If one has the space that fluffy stuff is probably the only way to create an effective low frequency absorber out of porous material. But now we're talking about a thickness that is measured in meters, not centimeters.
For constrained spaces other absorption principles are more effective.
The only way? I'm not sure we are comunicating here but the point is that the pillow stuff is very poor for a given thickness. Most decent acoustic materials (fiberglass, rockwool, some foams) aproach 100% absorption when their thicknesses become 1/6th to 1/4 of the wavelength under test. (Look at the data in archetectural acoustics data sheets.
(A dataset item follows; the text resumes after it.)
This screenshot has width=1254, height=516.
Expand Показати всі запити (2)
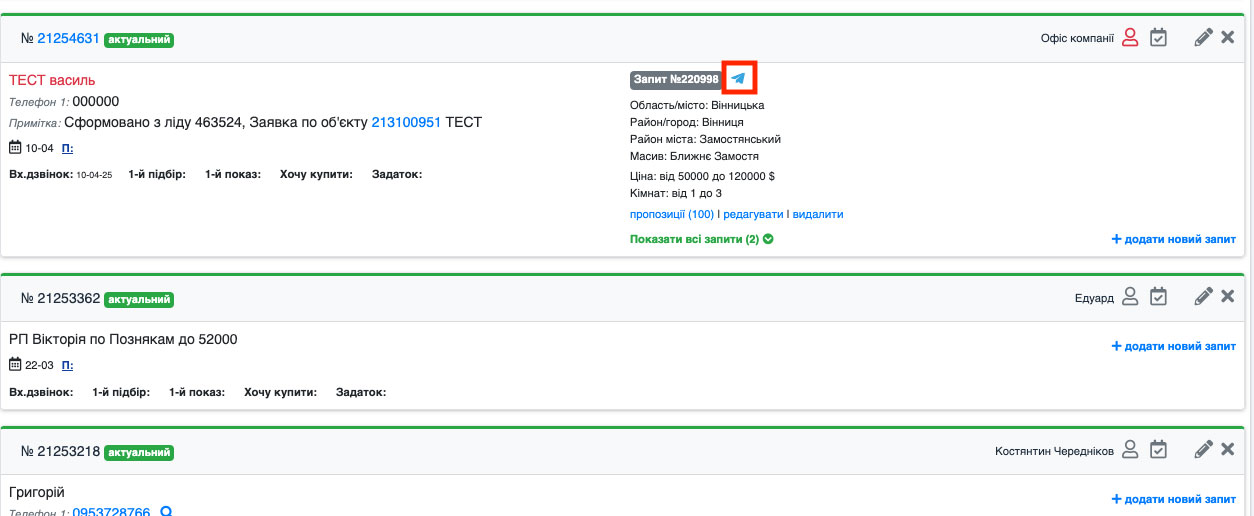pyautogui.click(x=701, y=239)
Google the "Harvard Wedge" for anechoic chambers.) The polyester will perform well below that. For whatever frequency of cutoff you want the poly will need to be many times thicker. It will never perform as well.
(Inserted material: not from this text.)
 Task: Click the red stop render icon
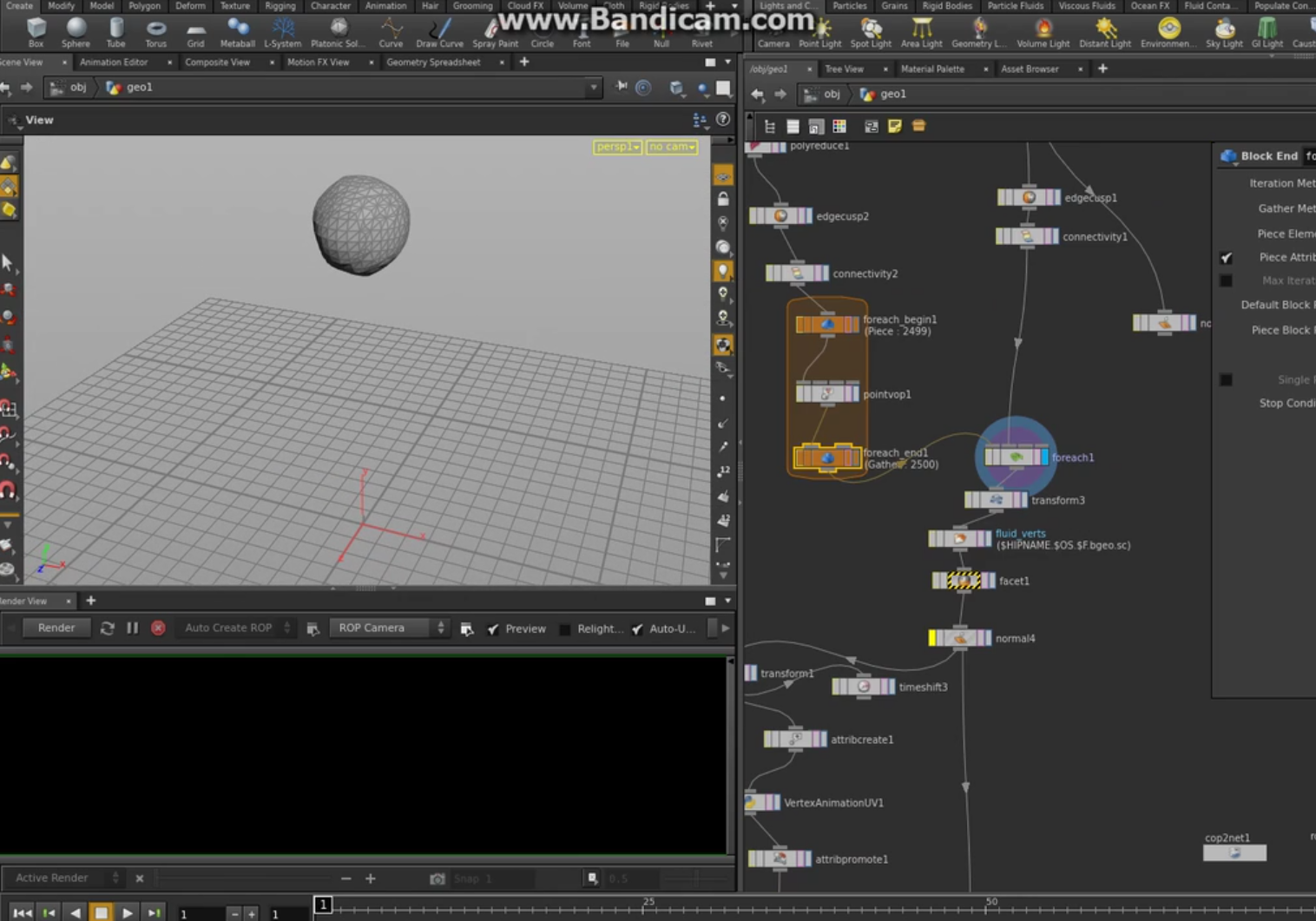pyautogui.click(x=158, y=628)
Not an effective absorber by any comparison.
David S.
The only way? I'm not sure we are comunicating here but the point is that the pillow stuff is very poor for a given thickness. Most decent acoustic materials (fiberglass, rockwool, some foams) aproach 100% absorption when their thicknesses become 1/6th to 1/4 of the wavelength under test. (Look at the data in archetectural acoustics data sheets. Google the "Harvard Wedge" for anechoic chambers.) The polyester will perform well below that. For whatever frequency of cutoff you want the poly will need to be many times thicker. It will never perform as well.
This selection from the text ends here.